If I saw Bota Bota in 2008 as a career, a business to build, a job to be done for myself rather than for someone else, today the business has a whole new meaning to me. It has become my whole family. Even though I am no longer as close to every employee, to every massage therapist as when we were a very small team, I feel responsible for the well-being of the whole team. The health crisis we are experiencing makes me realize how much this responsibility is present. When everything was going well, I didn’t have the same concerns because I knew we were able to provide for the whole team. Today, it is much more this concern that inhabits me than the lessened customer traffic given the partial closure!
In short, I often find myself thinking more of the crew than of the customers. My answer to this question is a proof of what I’m saying! Ten years ago, my idea of Bota Bota was to serve passengers. Today, my idea of Bota Bota is to provide for the needs of the crew, because I know that the crew will take care of our passengers!
What do you wish for Bota Bota in 10 years?
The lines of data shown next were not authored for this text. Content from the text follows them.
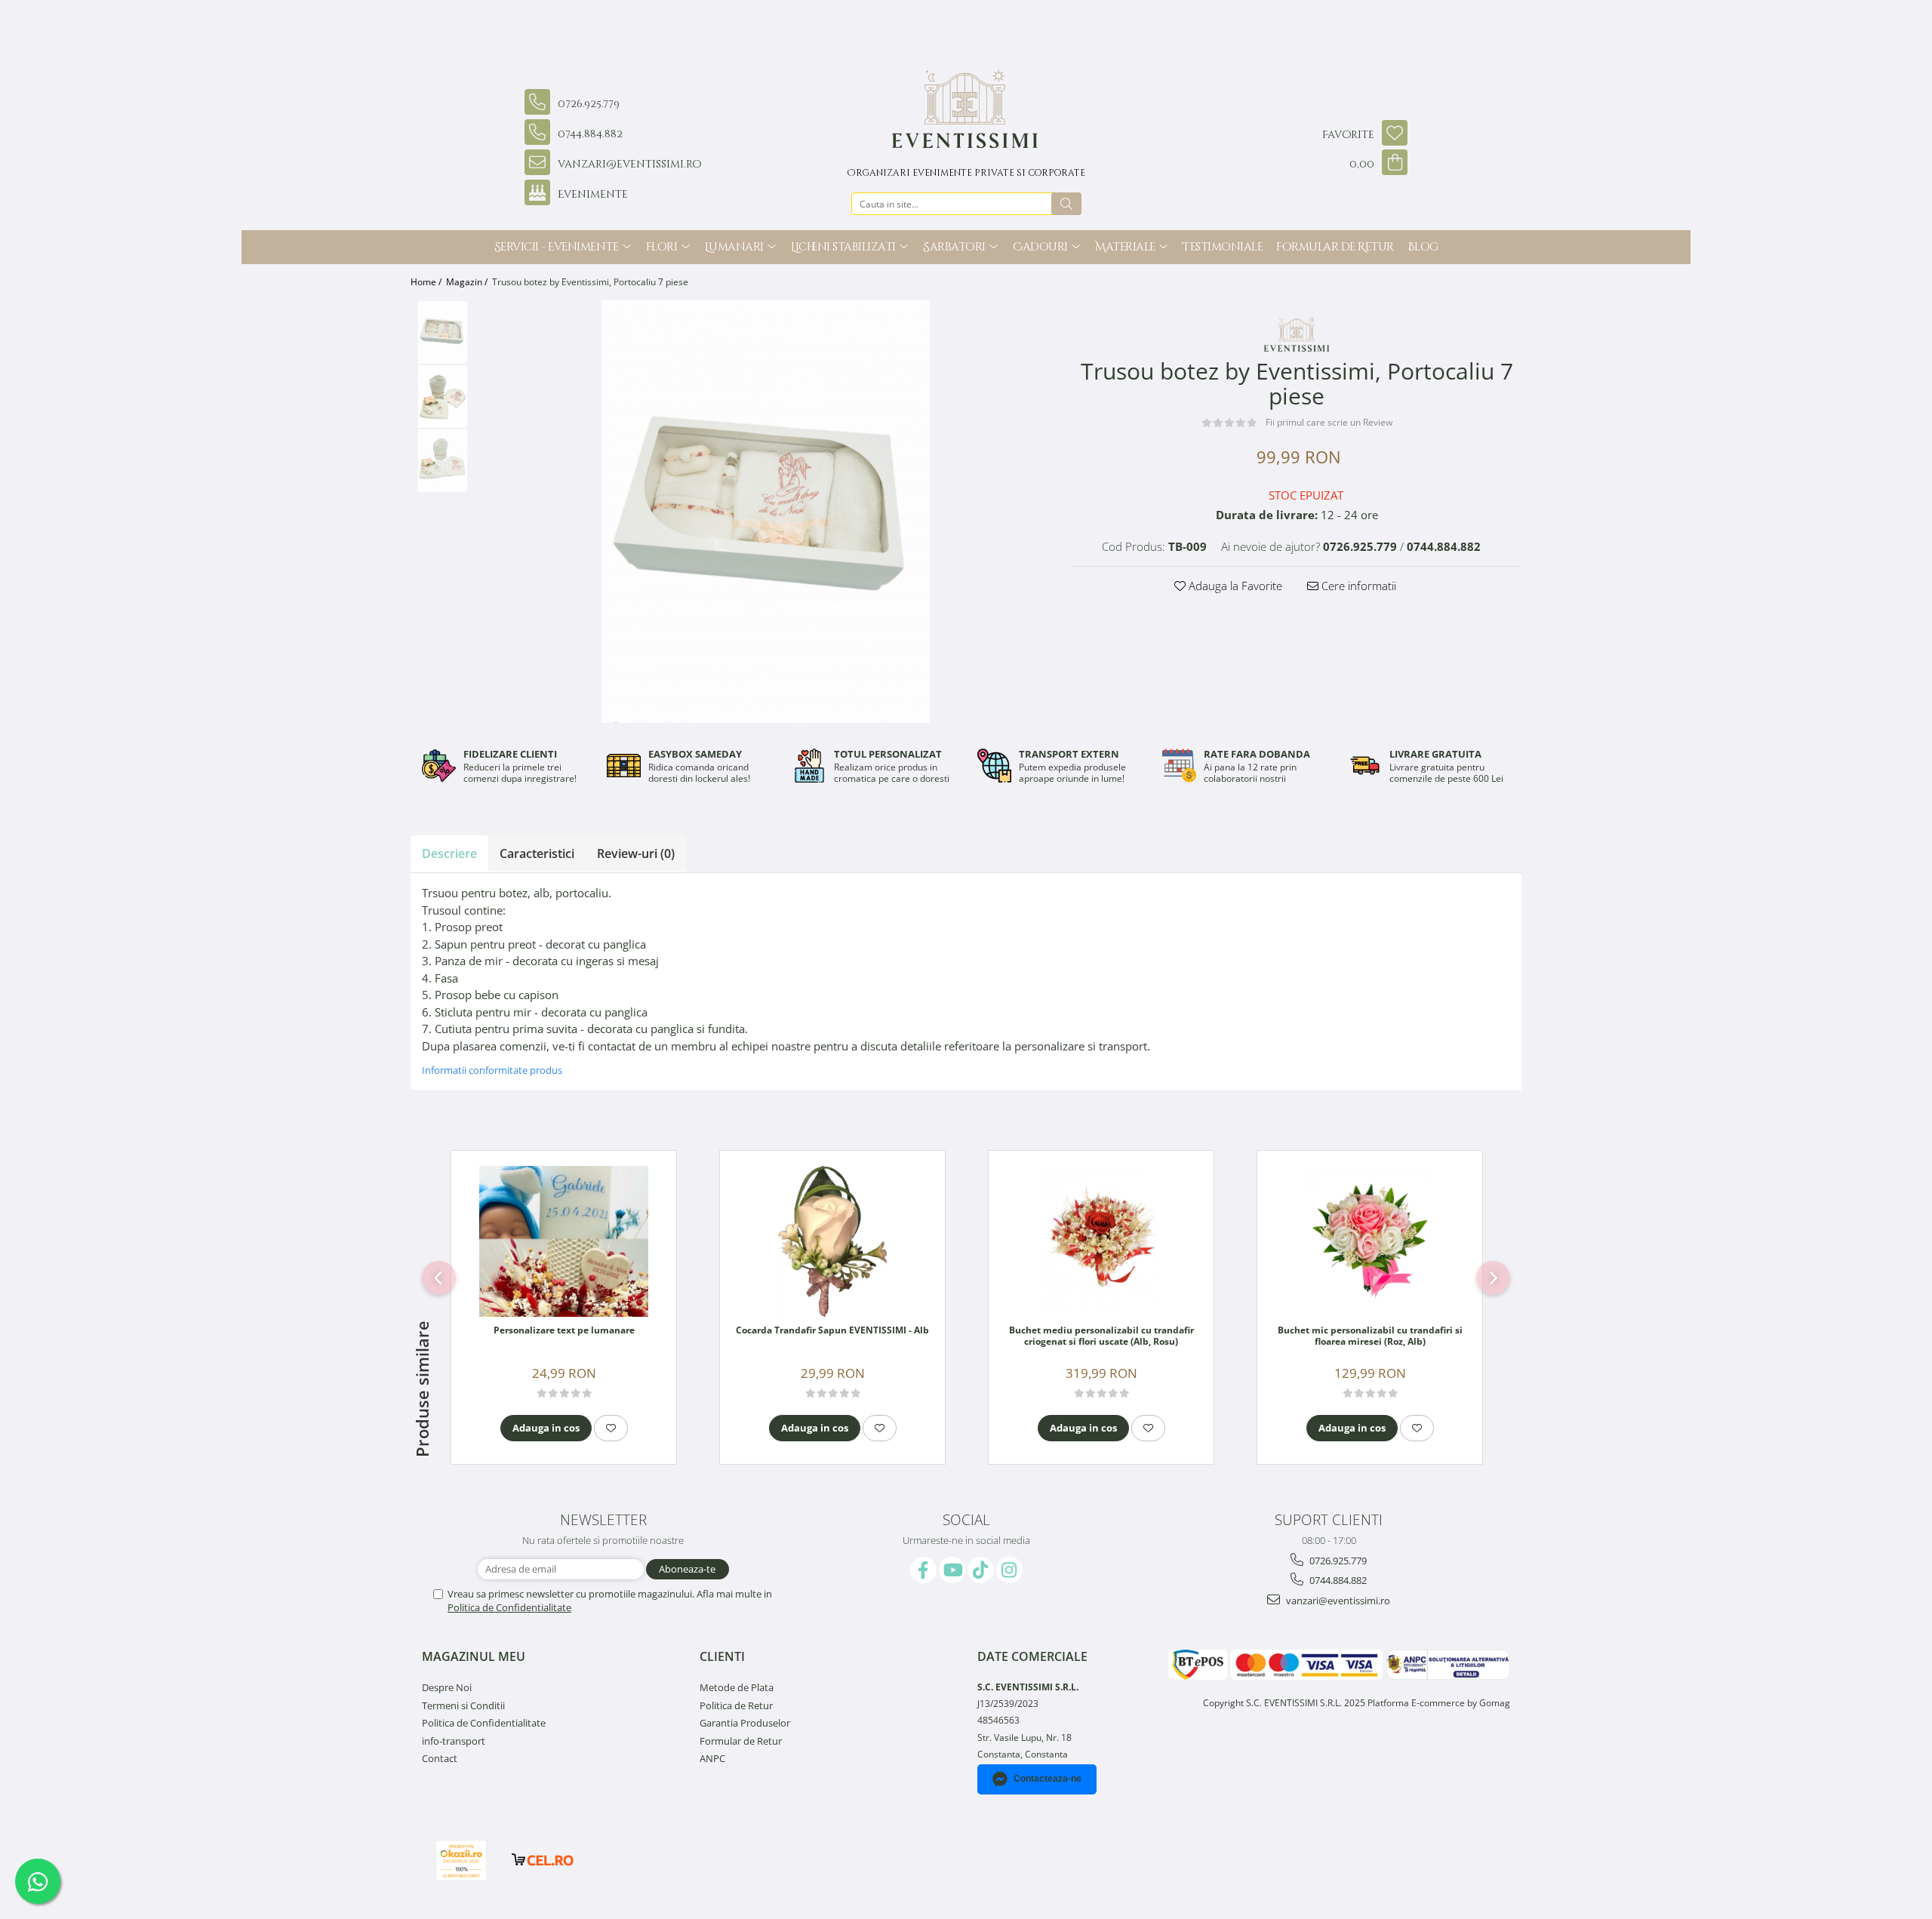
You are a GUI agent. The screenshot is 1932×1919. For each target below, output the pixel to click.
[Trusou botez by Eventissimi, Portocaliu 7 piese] (765, 511)
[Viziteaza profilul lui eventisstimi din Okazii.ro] (461, 1860)
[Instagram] (1009, 1570)
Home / (427, 281)
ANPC (712, 1758)
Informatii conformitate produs (492, 1070)
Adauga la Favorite (1234, 585)
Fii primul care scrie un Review (1329, 422)
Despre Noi (447, 1687)
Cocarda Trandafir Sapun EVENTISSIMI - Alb (832, 1330)
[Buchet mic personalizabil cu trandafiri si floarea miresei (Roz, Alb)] (1370, 1241)
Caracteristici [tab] (537, 853)
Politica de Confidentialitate (509, 1607)
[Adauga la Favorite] (611, 1428)
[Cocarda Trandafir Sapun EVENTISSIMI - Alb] (832, 1241)
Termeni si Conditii (463, 1705)
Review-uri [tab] (636, 853)
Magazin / (468, 281)
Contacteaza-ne (1047, 1778)
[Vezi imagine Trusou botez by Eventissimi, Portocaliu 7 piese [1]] (442, 396)
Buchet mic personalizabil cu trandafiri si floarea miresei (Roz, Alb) (1370, 1336)
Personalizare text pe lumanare (564, 1330)
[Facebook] (923, 1570)
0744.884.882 (1337, 1580)
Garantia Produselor (745, 1723)
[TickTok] (981, 1570)
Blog (1422, 247)
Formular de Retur (1335, 247)
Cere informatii (1357, 585)
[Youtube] (952, 1570)
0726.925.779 (1337, 1560)
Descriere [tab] (449, 853)
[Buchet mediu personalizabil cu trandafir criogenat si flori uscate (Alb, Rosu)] (1101, 1241)
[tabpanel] (765, 511)
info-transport (453, 1741)
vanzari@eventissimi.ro (1337, 1600)
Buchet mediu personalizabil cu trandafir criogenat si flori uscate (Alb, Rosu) (1101, 1336)
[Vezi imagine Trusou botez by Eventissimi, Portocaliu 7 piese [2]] (442, 460)
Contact (439, 1758)
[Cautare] (1066, 203)
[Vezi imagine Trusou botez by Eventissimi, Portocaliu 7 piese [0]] (442, 332)
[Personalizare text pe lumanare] (564, 1241)
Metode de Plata (737, 1687)
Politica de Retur (736, 1705)
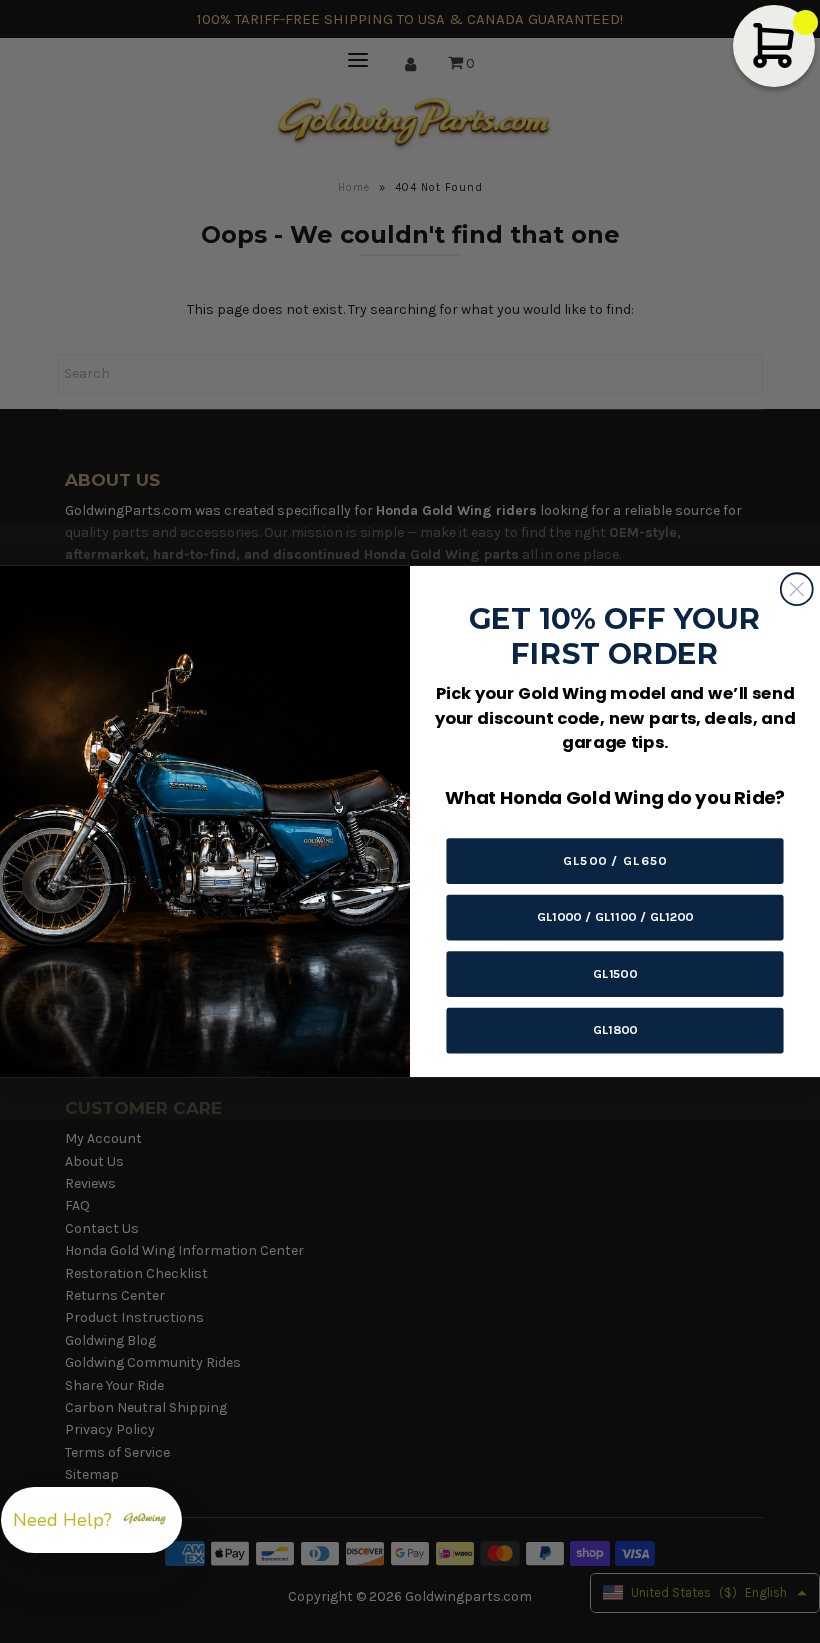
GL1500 (615, 973)
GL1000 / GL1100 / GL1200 (615, 916)
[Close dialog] (797, 589)
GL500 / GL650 (615, 860)
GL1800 (615, 1029)
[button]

I believe that it is at the age of 10 that boats experience their teenage crisis… Today we are facing big challenges, some of which have nothing to do with us and on which we have no control or influence (the pandemic and the impacts that will result from it), but also others that are related to the life cycles of a company: reorganizations, organizational changes, questioning. It’s kind of the perfect storm! Through this storm, with my family, I plan for the future: an expansion in Montreal to be ready to come back in force after the crisis, and new international sites to export our know-how and bring well-being in new port cities. We will need it! But through it all, Bota Bota will be and remain firmly rooted in its family values, and mission to bring well-being.
In 2018, we wrote these words down on paper:
- Every gesture is done with the heart
- Every stay is perfect
- Every person counts
- Every idea pushes us forward
In 10 years these words may change, but I am convinced that the central ideas will still be relevant and that I will be able to say yes, for 10 years we have been doing this right. This is my wish for Bota Bota!